Dans cette liste des choses à ne pas faire, vous notez ce que vous ne voulez plus faire. C’est la première étape pour prendre conscience de ce qui ne doit plus faire partie de votre vie, de votre quotidien. La deuxième étape consistera à dire adieu à ces tâches et habitudes, ou à les remplacer par des activités plus significatives. (Faire la lumière sur cette deuxième étape dépasserait le cadre de cet article.)

2. Dire « non » tout en montrant de l’estime

C’est beau de dire « oui ». Qui dit « oui » est populaire, fait carrière. Mais qui dit « oui » doit aussi exécuter le « oui ». Et cela peut entraîner des conséquences, par exemple des heures supplémentaires (excessives), car on n’ose pas dire « non ».

Avec une bonne gestion de soi, il y a exactement deux réponses possibles à une demande du genre « Peux-tu juste …? »: Oui ou Non.

Si vous avez promis quelque chose, alors exécutez votre promesse sans remords. Cette fois vous avez dit « oui », la prochaine fois vous pourriez dire « non ».

Un « non » bien présenté, ça fonctionne et soulage. On peut dire « non » d’une manière très amicale, de manière très charmante et reconnaissante.

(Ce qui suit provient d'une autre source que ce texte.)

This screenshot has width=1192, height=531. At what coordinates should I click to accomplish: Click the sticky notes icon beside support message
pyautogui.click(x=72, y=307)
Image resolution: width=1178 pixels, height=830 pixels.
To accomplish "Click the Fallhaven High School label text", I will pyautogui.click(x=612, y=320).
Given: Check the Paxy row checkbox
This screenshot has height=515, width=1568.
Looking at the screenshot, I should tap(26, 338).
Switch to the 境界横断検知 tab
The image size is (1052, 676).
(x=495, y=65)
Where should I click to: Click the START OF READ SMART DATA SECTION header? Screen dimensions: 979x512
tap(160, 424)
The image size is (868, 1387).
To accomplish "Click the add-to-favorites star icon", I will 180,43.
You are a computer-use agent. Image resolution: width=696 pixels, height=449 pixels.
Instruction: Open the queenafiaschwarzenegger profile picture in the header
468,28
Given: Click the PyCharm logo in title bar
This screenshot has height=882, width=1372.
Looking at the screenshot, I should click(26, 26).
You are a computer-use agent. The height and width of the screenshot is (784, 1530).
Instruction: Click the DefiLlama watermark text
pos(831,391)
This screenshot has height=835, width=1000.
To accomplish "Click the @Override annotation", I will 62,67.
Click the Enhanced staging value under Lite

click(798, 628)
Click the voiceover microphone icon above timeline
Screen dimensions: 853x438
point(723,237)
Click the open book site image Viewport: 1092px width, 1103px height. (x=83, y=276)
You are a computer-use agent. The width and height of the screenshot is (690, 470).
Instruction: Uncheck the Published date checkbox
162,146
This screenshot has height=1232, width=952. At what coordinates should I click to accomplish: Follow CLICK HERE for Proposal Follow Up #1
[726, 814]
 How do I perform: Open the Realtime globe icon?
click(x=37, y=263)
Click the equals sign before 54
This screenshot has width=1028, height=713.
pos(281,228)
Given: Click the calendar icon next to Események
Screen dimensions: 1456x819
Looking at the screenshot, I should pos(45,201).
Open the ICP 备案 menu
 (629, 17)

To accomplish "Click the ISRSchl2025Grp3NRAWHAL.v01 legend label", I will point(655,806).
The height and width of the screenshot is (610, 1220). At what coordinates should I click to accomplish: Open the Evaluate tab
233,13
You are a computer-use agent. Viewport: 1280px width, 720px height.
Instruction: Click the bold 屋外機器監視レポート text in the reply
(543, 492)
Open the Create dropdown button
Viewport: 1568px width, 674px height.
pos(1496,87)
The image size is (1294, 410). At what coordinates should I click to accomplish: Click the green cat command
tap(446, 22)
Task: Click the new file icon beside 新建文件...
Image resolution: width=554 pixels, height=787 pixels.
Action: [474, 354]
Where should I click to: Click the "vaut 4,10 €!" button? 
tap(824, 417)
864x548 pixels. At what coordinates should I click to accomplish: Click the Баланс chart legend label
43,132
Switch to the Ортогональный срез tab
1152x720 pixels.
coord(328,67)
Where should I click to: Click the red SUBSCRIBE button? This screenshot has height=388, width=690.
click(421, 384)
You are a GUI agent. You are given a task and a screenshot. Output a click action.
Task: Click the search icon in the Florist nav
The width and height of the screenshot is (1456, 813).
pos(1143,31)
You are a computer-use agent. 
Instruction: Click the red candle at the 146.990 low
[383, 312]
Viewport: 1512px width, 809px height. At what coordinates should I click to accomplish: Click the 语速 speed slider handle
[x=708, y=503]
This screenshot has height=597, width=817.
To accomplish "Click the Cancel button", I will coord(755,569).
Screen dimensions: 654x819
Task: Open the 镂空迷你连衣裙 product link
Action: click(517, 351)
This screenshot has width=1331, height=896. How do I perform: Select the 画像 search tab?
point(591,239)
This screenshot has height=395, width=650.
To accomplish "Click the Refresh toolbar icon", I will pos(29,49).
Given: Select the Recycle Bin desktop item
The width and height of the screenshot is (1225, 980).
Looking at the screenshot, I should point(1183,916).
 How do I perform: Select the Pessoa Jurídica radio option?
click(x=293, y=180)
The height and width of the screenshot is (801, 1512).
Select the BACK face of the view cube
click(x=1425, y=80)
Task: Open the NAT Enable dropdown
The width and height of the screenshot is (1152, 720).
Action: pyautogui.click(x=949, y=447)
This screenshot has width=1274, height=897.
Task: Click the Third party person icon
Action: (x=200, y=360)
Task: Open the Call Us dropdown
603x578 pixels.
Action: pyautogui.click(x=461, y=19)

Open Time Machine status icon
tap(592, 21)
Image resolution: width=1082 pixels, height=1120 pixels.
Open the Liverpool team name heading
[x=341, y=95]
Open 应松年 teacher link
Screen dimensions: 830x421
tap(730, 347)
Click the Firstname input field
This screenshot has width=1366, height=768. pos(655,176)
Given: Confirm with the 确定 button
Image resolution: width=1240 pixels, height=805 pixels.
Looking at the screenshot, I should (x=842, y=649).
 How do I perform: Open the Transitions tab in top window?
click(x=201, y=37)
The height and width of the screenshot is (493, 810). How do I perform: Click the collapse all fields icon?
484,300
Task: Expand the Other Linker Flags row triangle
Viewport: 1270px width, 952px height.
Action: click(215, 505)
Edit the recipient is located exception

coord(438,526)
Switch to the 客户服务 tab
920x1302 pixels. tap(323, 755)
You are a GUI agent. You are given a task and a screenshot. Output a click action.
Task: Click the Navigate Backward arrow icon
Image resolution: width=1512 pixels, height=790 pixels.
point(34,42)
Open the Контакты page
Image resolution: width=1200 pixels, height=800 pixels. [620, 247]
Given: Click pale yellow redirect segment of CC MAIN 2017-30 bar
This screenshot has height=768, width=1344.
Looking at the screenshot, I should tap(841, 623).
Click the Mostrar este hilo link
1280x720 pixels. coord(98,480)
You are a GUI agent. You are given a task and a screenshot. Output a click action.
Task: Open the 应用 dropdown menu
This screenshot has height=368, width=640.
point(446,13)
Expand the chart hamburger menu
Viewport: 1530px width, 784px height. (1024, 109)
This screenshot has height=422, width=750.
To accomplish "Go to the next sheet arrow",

Votre objectif devrait être: soit un « non » amical ou un compromis avec lequel les deux parties peuvent vivre.

La démarche suivante, associée à une attitude appropriée, a fait ses preuves pour trouver une solution ensemble:

  1. Tout d’abord, écouter. L’écoute active donne à l’autre le sentiment: « Je suis important, je suis respecté ». Cela signifie: laisser finir de parler, signaler l’attention.
  2. Appréhender ce que l’autre veut. Appréhender ce que l’on veut soi-même. Quelles sont les conséquences d’un « oui », quelles conséquences a un « non »?
  3. Exposer ses propres pensées de manière claire. Cela signifie: formuler avec ses propres mots. Ne pas tenir de monologues. Aborder sa propre situation. Attention: Dites de manière amicale, claire et honnête, ce qui pour vous est chose acquise. Le discours le plus court et le plus objectif sera le meilleur. Évitez de vous justifier.
  4. Aller l’un vers l’autre. Chercher une solution ensemble. Un « non » est plus facile à accepter pour votre vis-à-vis si vous faites des suggestions concrètes sur la façon dont le « problème » pourrait être résolu de manière satisfaisante pour les deux parties. Tandis que les conseils avisés ne servent à rien, que le blâme n’y a pas sa place et que des phrases qui tuent, comme « sois flexible », détruisent tout dialogue.

À votre tour: je voudrais vous encourager à utiliser l’une ou l’autre méthode à titre d’essai pendant trois semaines. Si cela fonctionne, adoptez-la. Si cela ne fonctionne pas, vous avez deux options:

 

  • Continuez comme avant, car l’approche précédente a certainement un avantage, sinon vous l’auriez changé (il y a longtemps).
  • Creusez votre comportement et développez des solutions qui vous conviennent au mieux, par exemple dans le cadre d’un coaching.